Description of the task: Lay out the entries starting at the line containing "Task: Open table settings gear icon" and ending at the line containing "point(1094,535)" as a two-column CSV with the headers instruction and coordinates, one row per entry. Put each entry's text and its answer in their own quoted field, replacing any line breaks with spaces.

Dataset rows:
—————
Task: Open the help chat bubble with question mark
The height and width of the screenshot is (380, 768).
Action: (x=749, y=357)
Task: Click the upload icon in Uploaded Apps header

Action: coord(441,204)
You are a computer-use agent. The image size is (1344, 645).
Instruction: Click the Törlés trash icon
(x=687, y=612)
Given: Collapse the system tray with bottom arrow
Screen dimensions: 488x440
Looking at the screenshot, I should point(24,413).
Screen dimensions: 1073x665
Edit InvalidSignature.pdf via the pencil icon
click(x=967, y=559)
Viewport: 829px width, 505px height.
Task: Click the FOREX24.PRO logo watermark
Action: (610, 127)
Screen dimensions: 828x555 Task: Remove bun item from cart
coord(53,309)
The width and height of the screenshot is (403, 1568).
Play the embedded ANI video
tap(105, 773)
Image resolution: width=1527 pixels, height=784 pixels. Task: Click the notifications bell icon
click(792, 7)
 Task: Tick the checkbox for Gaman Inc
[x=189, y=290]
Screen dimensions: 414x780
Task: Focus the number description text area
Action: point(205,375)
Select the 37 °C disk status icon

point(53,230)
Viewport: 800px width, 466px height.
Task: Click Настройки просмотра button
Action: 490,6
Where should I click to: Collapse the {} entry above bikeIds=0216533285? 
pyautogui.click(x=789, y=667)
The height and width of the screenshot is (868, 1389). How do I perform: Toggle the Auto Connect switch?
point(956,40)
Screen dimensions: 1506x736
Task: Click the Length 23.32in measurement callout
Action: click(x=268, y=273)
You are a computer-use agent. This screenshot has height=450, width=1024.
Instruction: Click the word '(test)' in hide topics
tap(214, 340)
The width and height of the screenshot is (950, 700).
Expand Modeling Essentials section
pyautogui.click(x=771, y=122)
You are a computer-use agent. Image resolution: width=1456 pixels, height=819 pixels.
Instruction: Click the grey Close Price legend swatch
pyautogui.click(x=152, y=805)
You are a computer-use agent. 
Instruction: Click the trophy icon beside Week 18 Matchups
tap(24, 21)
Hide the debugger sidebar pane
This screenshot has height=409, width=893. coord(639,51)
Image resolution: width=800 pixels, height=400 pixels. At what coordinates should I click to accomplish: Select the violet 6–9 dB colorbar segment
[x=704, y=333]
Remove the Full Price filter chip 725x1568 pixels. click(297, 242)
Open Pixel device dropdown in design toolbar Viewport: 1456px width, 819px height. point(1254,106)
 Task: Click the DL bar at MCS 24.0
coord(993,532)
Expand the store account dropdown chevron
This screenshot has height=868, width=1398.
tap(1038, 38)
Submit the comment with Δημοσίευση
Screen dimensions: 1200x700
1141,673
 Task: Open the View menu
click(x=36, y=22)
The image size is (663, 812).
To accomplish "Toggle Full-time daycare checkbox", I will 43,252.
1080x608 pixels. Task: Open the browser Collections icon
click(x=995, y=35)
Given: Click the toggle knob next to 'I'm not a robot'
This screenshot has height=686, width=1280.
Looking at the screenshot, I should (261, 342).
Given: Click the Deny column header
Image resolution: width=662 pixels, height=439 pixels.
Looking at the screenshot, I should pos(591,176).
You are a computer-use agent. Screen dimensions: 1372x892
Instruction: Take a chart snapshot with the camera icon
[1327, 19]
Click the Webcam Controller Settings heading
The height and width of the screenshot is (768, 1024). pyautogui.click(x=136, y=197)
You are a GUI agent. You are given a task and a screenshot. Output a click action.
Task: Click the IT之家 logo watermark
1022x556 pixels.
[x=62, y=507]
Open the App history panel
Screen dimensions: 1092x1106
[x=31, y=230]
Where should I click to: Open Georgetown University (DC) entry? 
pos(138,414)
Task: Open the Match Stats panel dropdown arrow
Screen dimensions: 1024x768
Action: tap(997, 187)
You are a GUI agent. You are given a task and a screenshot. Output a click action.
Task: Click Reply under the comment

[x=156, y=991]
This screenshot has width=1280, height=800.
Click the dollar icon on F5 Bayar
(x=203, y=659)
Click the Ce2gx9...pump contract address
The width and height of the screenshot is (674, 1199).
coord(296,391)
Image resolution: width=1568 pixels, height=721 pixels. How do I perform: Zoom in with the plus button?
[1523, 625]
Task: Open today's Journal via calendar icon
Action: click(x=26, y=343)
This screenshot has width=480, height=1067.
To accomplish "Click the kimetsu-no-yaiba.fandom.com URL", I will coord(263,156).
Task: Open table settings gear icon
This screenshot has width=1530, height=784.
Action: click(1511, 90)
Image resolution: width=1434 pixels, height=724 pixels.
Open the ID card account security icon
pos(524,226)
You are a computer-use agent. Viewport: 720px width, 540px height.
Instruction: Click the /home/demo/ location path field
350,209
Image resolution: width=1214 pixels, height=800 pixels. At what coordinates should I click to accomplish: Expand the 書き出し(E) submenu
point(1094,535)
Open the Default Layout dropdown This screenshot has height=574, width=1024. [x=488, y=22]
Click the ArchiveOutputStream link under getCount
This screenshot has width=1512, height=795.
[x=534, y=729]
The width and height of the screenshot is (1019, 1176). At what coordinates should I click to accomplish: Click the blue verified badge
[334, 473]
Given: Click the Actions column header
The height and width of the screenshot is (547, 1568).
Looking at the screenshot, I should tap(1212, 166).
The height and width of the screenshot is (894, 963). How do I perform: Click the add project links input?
—————
Result for this task:
instruction,coordinates
"Task: Open table settings gear icon This screenshot has width=1530, height=784.","Action: click(1511, 90)"
"Image resolution: width=1434 pixels, height=724 pixels. Open the ID card account security icon","pos(524,226)"
"You are a computer-use agent. Viewport: 720px width, 540px height. Instruction: Click the /home/demo/ location path field","350,209"
"Image resolution: width=1214 pixels, height=800 pixels. At what coordinates should I click to accomplish: Expand the 書き出し(E) submenu","point(1094,535)"